David Mamet’s Pulitzer Prize-winning play Glengarry Glen Ross was first staged in 1983 before being adapted into a celebrated Hollywood film in 1992. Now, more than four decades later, it returns to the stage in a new production at the Old Vic Theatre with one significant change. The play’s world of macho property salesmen, where ambition, ruthlessness and intimidation dominate, is now inhabited by an entirely female cast. Beyond the gender swap, almost everything remains unchanged, even the characters keep their original names, including the not very feminine-sounding Richard, John and James.
The play’s title combines two property developments, Glengarry Highlands, the latest scheme the sales team are struggling to sell, and Glen Ross Farms, a development they successfully sold in the past. Together, they symbolise both the elusive success the agents are chasing and the fading glory of better times. No character embodies this better than Shelly “The Machine” Levene (Indira Varma), once the firm’s star performer but now trapped in a devastating slump.
Desperate to revive fortunes, Levene resorts to pleading with, and eventually attempting to bribe, office manager John Williamson (Dorothea Myer-Bennett) for access to contact details of their most promising potential buyers. Elsewhere, the scheming Dave Moss (Niky Wardley) tries to recruit the hesitant George Aaronow (Nancy Crane) into a plan to steal the contact details, while the office’s top salesperson, Richard Roma (Rosa Salazar), uses charm, confidence and psychological manipulation to pressure the vulnerable James Lingk (Mercedes Bahleda) into buying some land.
At the centre of this production are two riveting lead performances. Indira Varma is superb as Shelly Levene, bringing a nervous, restless energy to a character whose confidence is slowly being eroded by failure. She captures both the swagger of a once-great salesperson and the mounting panic of someone desperately trying to avoid becoming irrelevant. Equally impressive is Rosa Salazar as Richard Roma, the office’s new star performer. Salazar gives Roma a slick and seductive charisma which she uses to terrifying effect to secure a sale.

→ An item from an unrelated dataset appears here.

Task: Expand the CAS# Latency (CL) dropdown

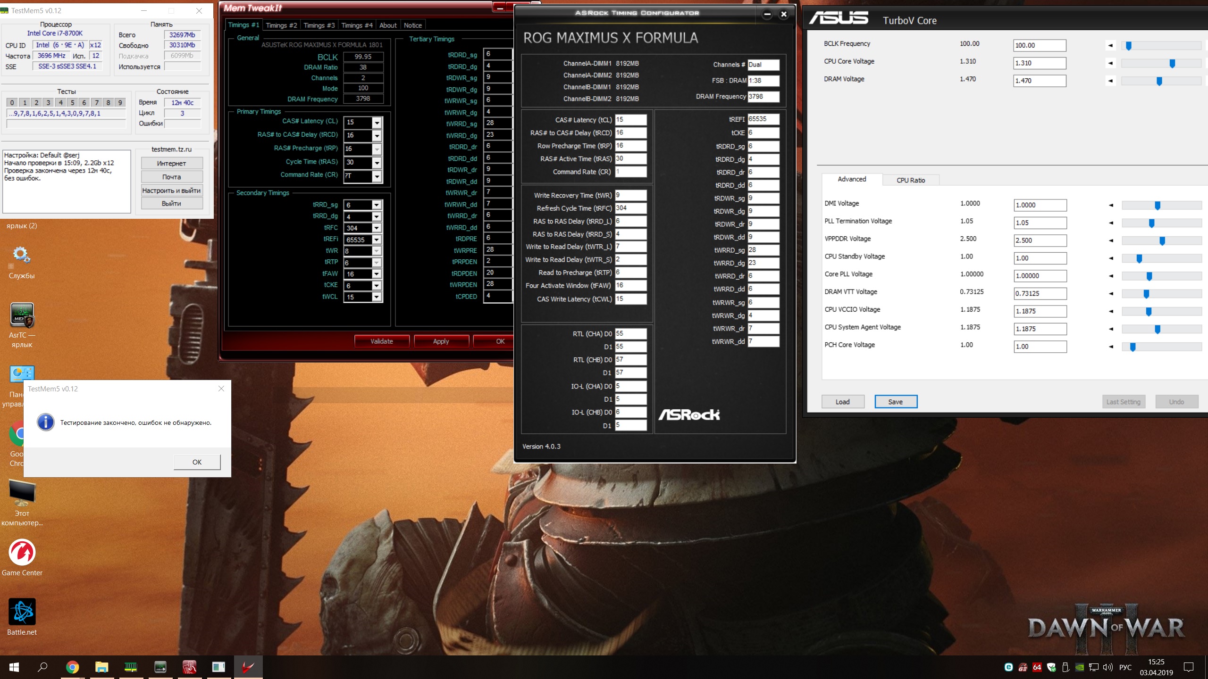Action: coord(377,123)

The all-female cast do a remarkable job inhabiting roles originally written as embodiments of aggressive male competitiveness. Yet throughout the evening I was never entirely sure how the characters were meant to be understood. The production seemed to send conflicting signals. Levene’s swaggering, masculine physicality sits alongside moments such as Moss applying lipstick and Aaronow delicately sipping a cocktail through a straw. Rather than offering a coherent reinterpretation of Mamet‘s characters, these contrasting choices create an ambiguous middle ground in which I was left uncertain whether I was watching women in these roles or male characters simply portrayed by female actors. Had director Patrick Marber committed more decisively to either approach, the production’s intentions might have felt clearer regarding what the gender-swapped casting was ultimately designed to reveal about the play or its characters.

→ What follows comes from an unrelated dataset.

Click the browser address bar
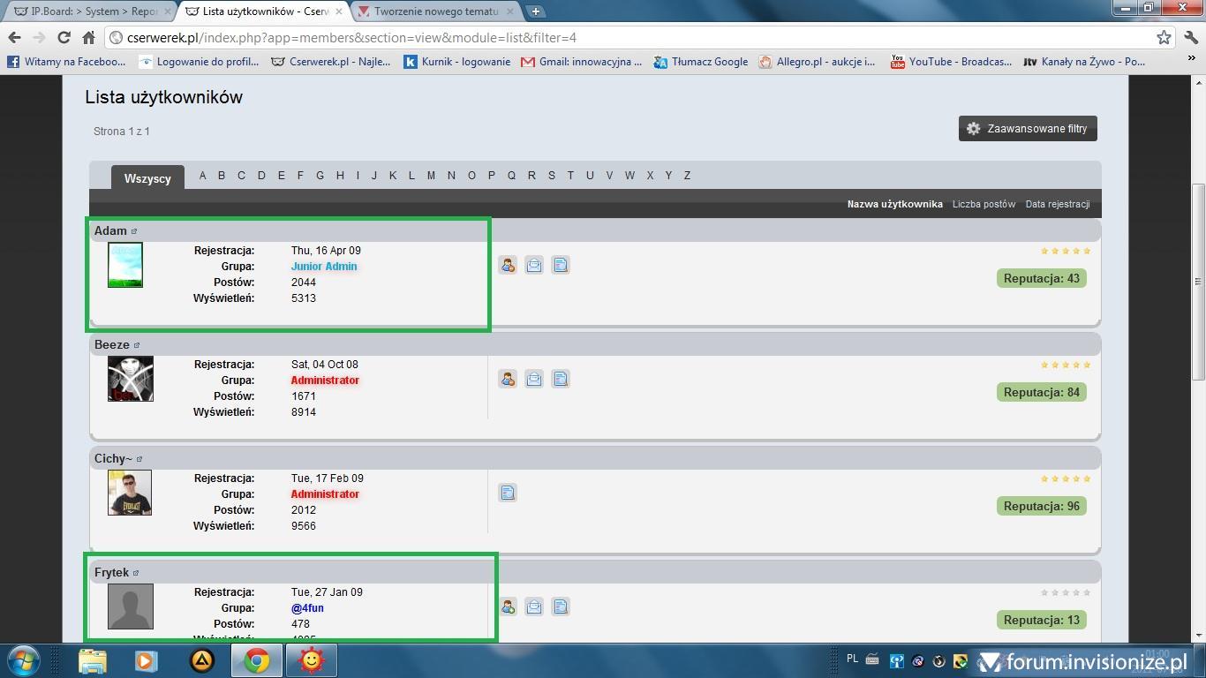The image size is (1206, 678). tap(618, 38)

This ambiguity also affects the dialogue because Mamet’s script remains almost entirely untouched and certain lines land differently when spoken by female performers. Hearing Roma say “my balls feel like concrete”, for example, drew attention not to the character’s predicament but to the production’s gender uncertainty. The profanity-laden exchanges in Mamet’s script remain as ferocious as ever but they are so deeply rooted in the hyper-masculine culture of world the characters inhabit that they occasionally sit uneasily alongside the production’s female casting.

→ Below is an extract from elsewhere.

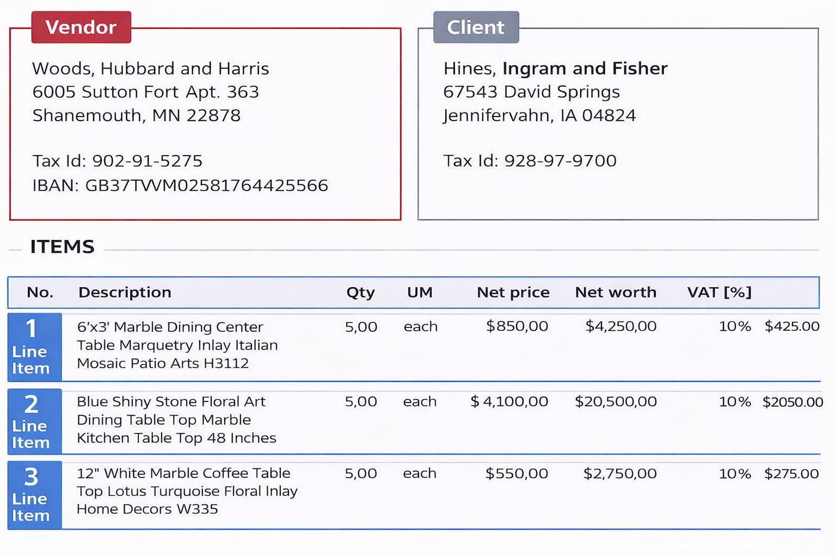Click the $425.00 VAT amount
Screen dimensions: 836x557
click(792, 326)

Ultimately, the production never fully convinces as a reinterpretation of Glengarry Glen Ross. A more transformative adaptation might have used its all-female cast to explore how power, ambition and moral compromise operate when viewed from a female perspective. Instead, Patrick Marber largely presents Mamet’s characters unchanged, asking his performers to inhabit a world still defined by the values and behaviours of the original all-male play.
Yet despite these reservations, the production succeeds thanks to the brilliance of Mamet’s writing and the exceptional quality of its cast. Indira Varma and Rosa Salazar deliver particularly compelling performances, while the ensemble as a whole tackles the demanding dialogue with energy and conviction. Glengarry Glen Ross remains a gripping study of greed, desperation and survival. This revival may not unlock many new dimensions within Mamet‘s play but it is compelling enough to remind us why it continues to be an intriguing and engrossing drama.
Glengarry Glen Ross plays at the Old Vic until 18 Jul 2026.